Let's dig deeper into why we have all of those problems:
1. Speed and price of test creation. Well, what would you expect if you are writing basically a low-level code interacting with the browser using a low-level Selenium protocol directly?
2. Test maintenance problem comes from 2 facts. Number one - the aforementioned low-level language that would require a lot of changes in a lot of places to adapt to any meaningful change. And number two - treatment of the application under test as a white-box relying on internal concepts like XPaths, CSS Selectors, IDs that can change at any moment without having any effect on how the application functions from an end-user's perspective. Result? Tests fail even though everything is fine from an end-user's point of view.
3. Slowness. Well, as soon as tests are created the way that they can run in parallel it shouldn't be a problem - you can run them in parallel, right?
Solution
How would you solve the speed problem without sacrificing the test maintainability?
I believe the solution is to execute the specifications similar to the language you use as a user to describe how to find elements and interact with those elements on the page.
Wouldn't it be fun to use just plain English to be able to create something like this to find a product on Amazon:
xxxxxxxxxx
enter "Accelerate" into "Search"
click "Go"
click "Accelerate: The Science of Lean Software and DevOps"
Or create a lead on Salesforce:
xxxxxxxxxx
login
click "Leads"
click "New"
select "Mr" from "Salutation"
enter "Peter" into "First Name"
enter "Pan" into "Last Name"
enter "testRigor" into "Company"
click "Save"
check that page contains "Lead \"Peter Pan\" was created"
without a need to write any Selenium or any other code to actually implement it?
I think it should be obvious why the amount of test maintenance is dramatically reduced here. It is just one-to-one with end-user actions.

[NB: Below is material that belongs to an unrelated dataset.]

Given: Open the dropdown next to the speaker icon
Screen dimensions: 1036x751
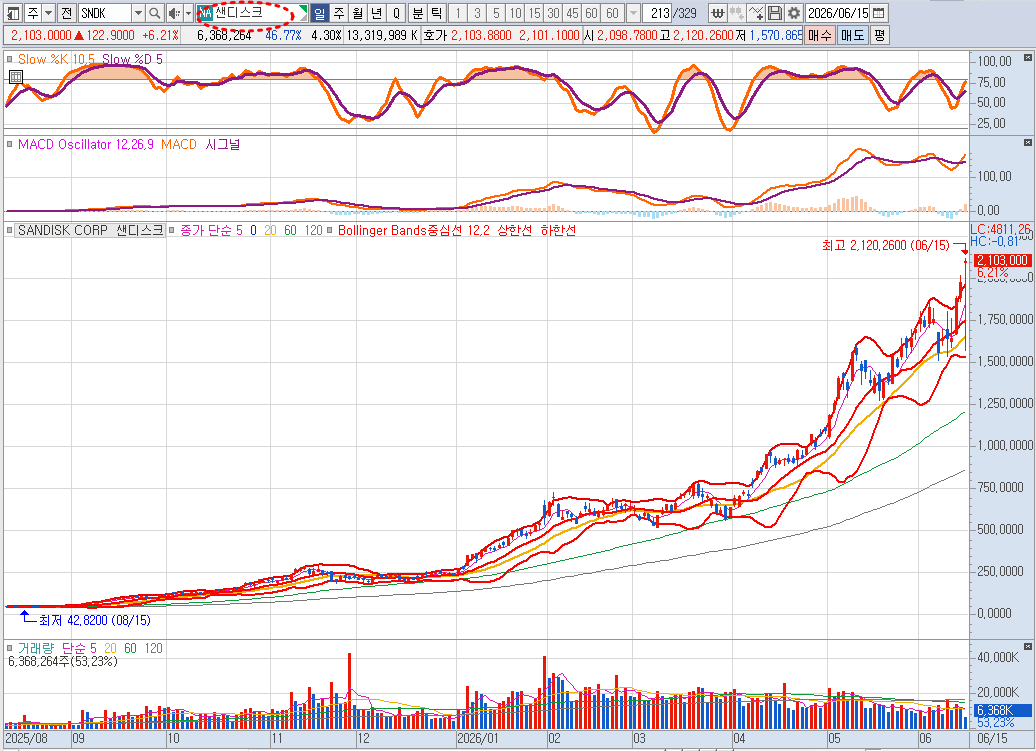Looking at the screenshot, I should click(x=188, y=13).
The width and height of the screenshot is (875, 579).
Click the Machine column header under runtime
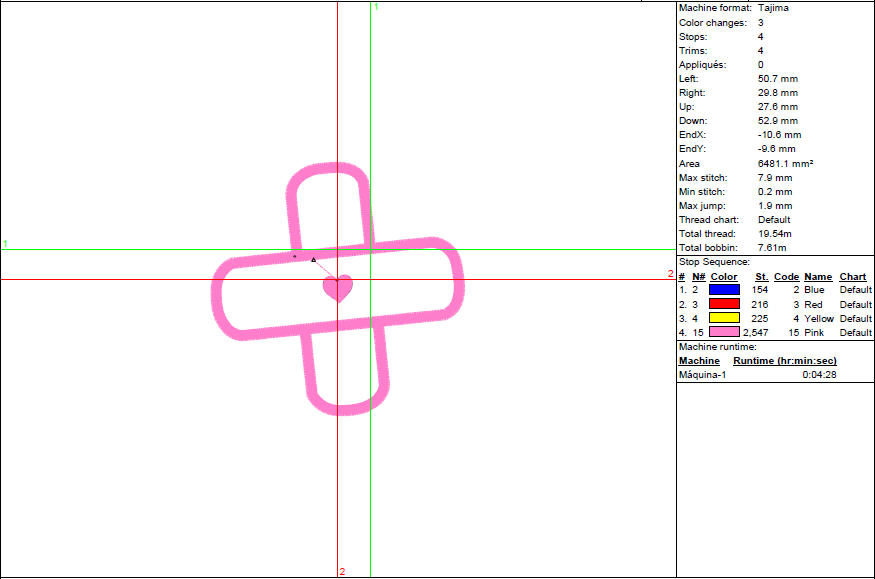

Pair it with the ability to record it with a Chrome Extension and you get yourself a pretty fast way of building tests too.
And, I believe, it should be obvious to anyone how to reduce the execution time. Just run them all in parallel!
Think about it, if you can increase the speed of test creation 20X and almost eliminate test maintenance bringing down the cost of ownership of a test to just $40 instead of $4K wouldn't you do it?